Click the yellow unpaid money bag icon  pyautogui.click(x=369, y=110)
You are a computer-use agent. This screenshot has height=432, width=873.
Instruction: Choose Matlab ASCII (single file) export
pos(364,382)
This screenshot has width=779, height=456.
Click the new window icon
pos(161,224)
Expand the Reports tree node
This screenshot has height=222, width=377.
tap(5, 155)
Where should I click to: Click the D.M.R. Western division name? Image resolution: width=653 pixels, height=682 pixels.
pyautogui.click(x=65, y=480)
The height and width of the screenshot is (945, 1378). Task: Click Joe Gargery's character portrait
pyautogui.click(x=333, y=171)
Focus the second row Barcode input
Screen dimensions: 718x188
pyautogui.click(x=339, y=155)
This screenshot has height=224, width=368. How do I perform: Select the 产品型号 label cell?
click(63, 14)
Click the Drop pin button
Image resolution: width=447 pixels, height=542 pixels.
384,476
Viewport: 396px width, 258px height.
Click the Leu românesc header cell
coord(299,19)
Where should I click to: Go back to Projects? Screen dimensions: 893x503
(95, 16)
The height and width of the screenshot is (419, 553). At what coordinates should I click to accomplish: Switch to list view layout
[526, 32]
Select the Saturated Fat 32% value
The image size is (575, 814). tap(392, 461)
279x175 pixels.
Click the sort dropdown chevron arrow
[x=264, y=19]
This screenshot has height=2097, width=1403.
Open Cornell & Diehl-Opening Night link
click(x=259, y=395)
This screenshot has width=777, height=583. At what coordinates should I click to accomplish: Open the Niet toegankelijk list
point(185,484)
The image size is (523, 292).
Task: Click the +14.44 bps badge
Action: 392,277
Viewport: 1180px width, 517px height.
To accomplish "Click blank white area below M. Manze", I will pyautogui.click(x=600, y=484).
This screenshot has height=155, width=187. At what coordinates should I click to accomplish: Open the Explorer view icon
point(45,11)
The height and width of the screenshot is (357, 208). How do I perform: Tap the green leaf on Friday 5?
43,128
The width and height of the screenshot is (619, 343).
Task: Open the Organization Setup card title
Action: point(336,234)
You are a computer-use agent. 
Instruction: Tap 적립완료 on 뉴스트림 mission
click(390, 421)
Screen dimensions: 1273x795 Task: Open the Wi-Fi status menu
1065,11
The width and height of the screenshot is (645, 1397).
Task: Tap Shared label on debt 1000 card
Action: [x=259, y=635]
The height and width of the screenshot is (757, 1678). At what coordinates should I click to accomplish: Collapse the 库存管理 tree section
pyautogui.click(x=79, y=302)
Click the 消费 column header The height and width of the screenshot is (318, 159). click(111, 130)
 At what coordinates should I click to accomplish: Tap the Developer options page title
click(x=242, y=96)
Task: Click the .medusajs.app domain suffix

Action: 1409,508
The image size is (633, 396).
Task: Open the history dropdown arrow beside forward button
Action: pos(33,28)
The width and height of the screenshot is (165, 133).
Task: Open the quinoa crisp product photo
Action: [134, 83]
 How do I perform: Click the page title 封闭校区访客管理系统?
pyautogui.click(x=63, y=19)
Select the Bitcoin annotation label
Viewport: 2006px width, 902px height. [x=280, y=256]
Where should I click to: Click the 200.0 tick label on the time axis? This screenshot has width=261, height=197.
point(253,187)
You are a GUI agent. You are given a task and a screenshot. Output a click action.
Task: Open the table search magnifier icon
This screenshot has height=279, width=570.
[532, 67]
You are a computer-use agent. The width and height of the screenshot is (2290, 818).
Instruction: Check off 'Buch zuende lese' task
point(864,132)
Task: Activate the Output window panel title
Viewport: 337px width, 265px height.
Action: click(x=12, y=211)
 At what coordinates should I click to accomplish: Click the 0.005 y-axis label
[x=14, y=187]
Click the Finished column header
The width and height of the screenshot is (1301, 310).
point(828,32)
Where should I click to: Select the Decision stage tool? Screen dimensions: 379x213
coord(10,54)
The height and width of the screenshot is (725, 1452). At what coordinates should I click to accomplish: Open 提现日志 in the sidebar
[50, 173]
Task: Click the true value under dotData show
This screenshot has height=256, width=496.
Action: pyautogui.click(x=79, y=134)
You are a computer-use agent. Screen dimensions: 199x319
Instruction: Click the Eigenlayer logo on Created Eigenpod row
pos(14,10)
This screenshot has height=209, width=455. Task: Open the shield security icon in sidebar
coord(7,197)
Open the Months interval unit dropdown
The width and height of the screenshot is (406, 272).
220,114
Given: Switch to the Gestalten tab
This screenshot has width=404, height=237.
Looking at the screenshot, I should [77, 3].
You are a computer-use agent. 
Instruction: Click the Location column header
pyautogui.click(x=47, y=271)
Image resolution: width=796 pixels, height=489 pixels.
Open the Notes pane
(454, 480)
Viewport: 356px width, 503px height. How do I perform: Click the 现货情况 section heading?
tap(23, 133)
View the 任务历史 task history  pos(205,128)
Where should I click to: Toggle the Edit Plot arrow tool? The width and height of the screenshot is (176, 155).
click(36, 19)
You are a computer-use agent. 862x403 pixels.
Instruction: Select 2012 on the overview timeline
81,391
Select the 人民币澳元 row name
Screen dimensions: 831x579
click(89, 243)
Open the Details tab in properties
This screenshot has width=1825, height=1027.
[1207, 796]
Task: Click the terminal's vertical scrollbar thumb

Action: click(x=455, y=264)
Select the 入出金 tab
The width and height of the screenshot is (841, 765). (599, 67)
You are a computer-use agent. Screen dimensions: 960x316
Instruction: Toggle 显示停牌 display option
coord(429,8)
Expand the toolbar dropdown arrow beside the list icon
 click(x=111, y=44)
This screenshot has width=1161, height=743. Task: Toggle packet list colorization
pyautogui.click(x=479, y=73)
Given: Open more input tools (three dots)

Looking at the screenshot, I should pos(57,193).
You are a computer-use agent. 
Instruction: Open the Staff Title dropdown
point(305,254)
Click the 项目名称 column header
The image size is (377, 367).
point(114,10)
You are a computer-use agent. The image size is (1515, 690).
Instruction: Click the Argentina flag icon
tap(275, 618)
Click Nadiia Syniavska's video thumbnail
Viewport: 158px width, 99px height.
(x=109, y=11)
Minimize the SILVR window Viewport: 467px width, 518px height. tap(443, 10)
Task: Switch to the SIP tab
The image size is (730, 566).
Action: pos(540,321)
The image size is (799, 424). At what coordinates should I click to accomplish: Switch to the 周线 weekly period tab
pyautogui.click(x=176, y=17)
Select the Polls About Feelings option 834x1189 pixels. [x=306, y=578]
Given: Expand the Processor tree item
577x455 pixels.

AIM OF THE TASK: How many lines in the listing contain the string "label"? Case counts. Reply with the number alone.

CORRECT ANSWER: 5